La loi ‘’raouroua’’ votée le 03 septembre, dernier aux Iles Seychelles et qui stipule que toute personne briguant un mandat doit être ou doit avoir été membre du comité exécutif de la CAF, livre ses secrets. Une loi élaborée de toute pièce contre le candidat ivoirien, Jacques Anouma. Le concerné a décidé de porter l’affaire devant le Tribunal arbitral du sport (TAS). ‘’J’ai jusqu’au 20 décembre pour le faire. Mon dossier est prêt. Je suis confiant et déterminé’’, a-t-il souligné. Le candidat de la FIF, ne veut pas se laisser influencer par cette énième tentative de déstabilisation de sa personne. L’avantage et l’espoir du candidat ivoirien résident dans le fait que le TAS reste indépendant dans ses délibérations. Par ailleurs, cette instance de juridiction a déjà rendu des décisions à l’encontre de la CAF. Ce qui est encore plus intéressant, c’est la détermination et la ferveur avec laquelle Jacques Anouma compte défendre ses intérêts. ‘’Ça sera arguments contre arguments’’, clarifie-t-il. Egalement, loin de se montrer sceptique, il sourit quand on lui demande si cette loi est faite spécialement contre lui. ‘’Certains pourraient le penser, mais je ne suis pas du tout étonné par les stratagèmes utilisés’’. Par ailleurs, Jacques Anouma ne boude pas son plaisir de titiller cette confédération opaque. ‘’C’est un pouvoir qui est craint. Heureusement qu’il y a des gens courageux’’, confirme-t-il. En outre, c’est une entorse à la démocratie. Car, bien souvent, en Afrique, de façon générale, les élections terminent toujours par des conflits. Et le candidat de la Côte d’Ivoire de dire qu’‘’en Afrique, il y a souvent des élections, il y a toujours des problèmes. Il faut permettre aux gens de s’exprimer librement. Dans le cas des élections de la CAF, il faut que les urnes puissent dire si l’actuel président doit effectuer ou non un nouveau mandat’’. L’ancien président de la FIF, Jacques Anouma, s’est également, dit en osmose avec la FIF. 

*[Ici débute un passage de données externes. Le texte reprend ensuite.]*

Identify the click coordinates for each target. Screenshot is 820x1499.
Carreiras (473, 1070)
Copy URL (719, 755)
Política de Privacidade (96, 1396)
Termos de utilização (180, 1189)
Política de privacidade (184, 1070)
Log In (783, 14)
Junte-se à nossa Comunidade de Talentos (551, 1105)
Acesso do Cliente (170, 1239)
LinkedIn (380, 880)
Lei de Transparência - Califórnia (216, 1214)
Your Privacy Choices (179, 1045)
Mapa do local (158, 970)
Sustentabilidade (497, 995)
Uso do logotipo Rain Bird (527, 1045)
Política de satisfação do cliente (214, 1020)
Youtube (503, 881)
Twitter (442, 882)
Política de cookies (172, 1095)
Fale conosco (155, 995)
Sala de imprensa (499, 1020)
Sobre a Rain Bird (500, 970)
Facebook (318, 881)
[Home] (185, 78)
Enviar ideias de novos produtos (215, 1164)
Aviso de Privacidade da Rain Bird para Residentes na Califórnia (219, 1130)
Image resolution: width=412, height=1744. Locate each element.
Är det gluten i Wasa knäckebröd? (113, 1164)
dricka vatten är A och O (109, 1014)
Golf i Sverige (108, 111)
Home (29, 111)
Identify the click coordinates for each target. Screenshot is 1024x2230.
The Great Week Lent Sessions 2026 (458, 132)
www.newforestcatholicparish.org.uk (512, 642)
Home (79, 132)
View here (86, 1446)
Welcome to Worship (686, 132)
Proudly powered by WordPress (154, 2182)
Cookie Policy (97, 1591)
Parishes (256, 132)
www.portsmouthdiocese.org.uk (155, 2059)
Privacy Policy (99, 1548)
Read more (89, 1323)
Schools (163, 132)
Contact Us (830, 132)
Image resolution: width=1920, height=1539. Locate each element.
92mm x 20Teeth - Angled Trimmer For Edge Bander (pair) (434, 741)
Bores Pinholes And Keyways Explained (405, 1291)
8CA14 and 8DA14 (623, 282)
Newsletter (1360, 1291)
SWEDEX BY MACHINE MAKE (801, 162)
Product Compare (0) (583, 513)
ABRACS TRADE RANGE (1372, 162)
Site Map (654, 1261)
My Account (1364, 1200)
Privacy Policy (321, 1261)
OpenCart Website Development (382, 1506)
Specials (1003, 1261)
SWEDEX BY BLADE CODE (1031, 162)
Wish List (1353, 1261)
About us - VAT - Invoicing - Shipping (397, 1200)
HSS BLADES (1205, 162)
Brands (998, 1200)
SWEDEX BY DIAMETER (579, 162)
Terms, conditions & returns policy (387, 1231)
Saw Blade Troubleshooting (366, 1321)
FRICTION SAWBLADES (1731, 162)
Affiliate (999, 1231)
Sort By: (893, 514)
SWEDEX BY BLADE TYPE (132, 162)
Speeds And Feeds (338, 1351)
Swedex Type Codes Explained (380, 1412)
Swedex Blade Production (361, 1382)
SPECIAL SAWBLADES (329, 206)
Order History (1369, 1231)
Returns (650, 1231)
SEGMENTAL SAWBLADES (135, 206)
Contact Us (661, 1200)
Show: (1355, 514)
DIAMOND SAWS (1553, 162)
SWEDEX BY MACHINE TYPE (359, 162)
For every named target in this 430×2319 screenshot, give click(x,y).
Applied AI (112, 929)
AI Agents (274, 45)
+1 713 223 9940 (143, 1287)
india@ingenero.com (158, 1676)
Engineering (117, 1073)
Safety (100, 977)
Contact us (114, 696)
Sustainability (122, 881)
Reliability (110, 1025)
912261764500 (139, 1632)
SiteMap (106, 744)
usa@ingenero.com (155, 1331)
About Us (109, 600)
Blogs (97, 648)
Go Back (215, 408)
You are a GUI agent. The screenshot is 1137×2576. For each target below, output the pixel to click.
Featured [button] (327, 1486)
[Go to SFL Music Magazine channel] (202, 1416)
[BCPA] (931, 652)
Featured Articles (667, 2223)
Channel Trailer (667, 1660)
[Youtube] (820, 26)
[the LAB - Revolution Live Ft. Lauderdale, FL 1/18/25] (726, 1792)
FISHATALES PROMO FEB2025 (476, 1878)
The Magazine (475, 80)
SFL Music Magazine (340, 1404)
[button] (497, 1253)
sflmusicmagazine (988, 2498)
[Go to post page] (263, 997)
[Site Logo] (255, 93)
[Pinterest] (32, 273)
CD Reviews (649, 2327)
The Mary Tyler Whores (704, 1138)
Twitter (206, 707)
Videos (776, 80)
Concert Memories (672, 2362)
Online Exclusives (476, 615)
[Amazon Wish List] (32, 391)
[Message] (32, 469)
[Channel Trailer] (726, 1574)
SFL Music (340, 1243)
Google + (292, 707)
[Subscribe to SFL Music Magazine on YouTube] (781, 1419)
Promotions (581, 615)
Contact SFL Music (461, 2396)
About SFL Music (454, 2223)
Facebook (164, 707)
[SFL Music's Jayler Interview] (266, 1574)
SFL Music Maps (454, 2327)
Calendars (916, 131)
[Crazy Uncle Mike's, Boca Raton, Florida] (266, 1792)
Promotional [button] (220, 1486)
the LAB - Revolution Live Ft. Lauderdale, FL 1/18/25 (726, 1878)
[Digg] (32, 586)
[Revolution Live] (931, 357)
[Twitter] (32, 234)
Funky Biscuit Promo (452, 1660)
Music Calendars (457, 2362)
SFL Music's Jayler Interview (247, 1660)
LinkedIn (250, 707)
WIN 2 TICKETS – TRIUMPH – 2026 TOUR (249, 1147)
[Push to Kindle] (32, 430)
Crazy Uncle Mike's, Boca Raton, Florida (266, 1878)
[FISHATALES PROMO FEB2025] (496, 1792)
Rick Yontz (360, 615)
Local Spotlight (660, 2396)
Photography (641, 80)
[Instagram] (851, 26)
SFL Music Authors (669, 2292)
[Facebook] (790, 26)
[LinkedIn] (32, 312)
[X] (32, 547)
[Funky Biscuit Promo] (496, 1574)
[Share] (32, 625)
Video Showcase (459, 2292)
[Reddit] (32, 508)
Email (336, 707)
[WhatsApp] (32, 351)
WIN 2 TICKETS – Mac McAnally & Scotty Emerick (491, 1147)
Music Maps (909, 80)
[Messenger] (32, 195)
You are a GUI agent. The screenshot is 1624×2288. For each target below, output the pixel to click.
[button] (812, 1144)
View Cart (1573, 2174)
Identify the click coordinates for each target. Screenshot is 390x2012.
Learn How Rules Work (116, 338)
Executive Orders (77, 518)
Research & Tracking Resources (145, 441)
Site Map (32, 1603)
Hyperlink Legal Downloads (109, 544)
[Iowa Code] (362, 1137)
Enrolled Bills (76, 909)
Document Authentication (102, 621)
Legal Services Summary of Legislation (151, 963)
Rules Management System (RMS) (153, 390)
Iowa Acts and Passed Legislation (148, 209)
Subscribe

Entre Sidy et Anouma, il n’y a pas le feu
Dans un communiqué paru sur le site de la FIF, le comité exécutif de la fédération a fait connaître sa position. Ainsi, estimant que ‘’le recours devant le Tribunal arbitral du sport peut être exercé aussi bien par le Sieur Jacques Anouma en personne que par la FIF, tout en assurant qu’une telle action se déroulera dans les meilleures conditions juridiques, la FIF a estimé qu’il n’était pas opportun qu’elle se substitue à ce dernier pour l’introduction dudit recours eu égard à ses propres impératifs. En effet, pour l’heure, compte tenu de l’intérêt national, la FIF, mobilise tous ses efforts pour la préparation de la CAN qui se tiendra dans quatre semaines’’, fait savoir le communiqué. C’est vrai que la candidature de Jacques Anouma est un sujet d’intérêt national, mieux, une affaire d’Etat. Mais, la polarisation du peuple ivoirien doit être plus sur la CAN 2013. Sur le plateau de RTI 1, Jacques Anouma l’a souligné, ‘’l’heure est à l’union autour des Eléphants’’. En plus, Jacques Anouma est l’un des présidents d’honneur de la fédération ivoirienne de football. Il est donc maladroit et méchant de créer la brouille entre Sidy et Anouma. En plus, la FIF a porté la candidature de Jacques Anouma à la CAF. Celui-ci s’en est félicité en disant ‘’la fédération ivoirienne a apporté son parrainage dans les délais, et cela est à mes yeux largement suffisant. Je serais en Afrique du Sud pour soutenir les Eléphants’’. L’heure est venue. A 4 semaines de la CAN, d’aller en rangs serrés derrière les Eléphants de Côte d’Ivoire.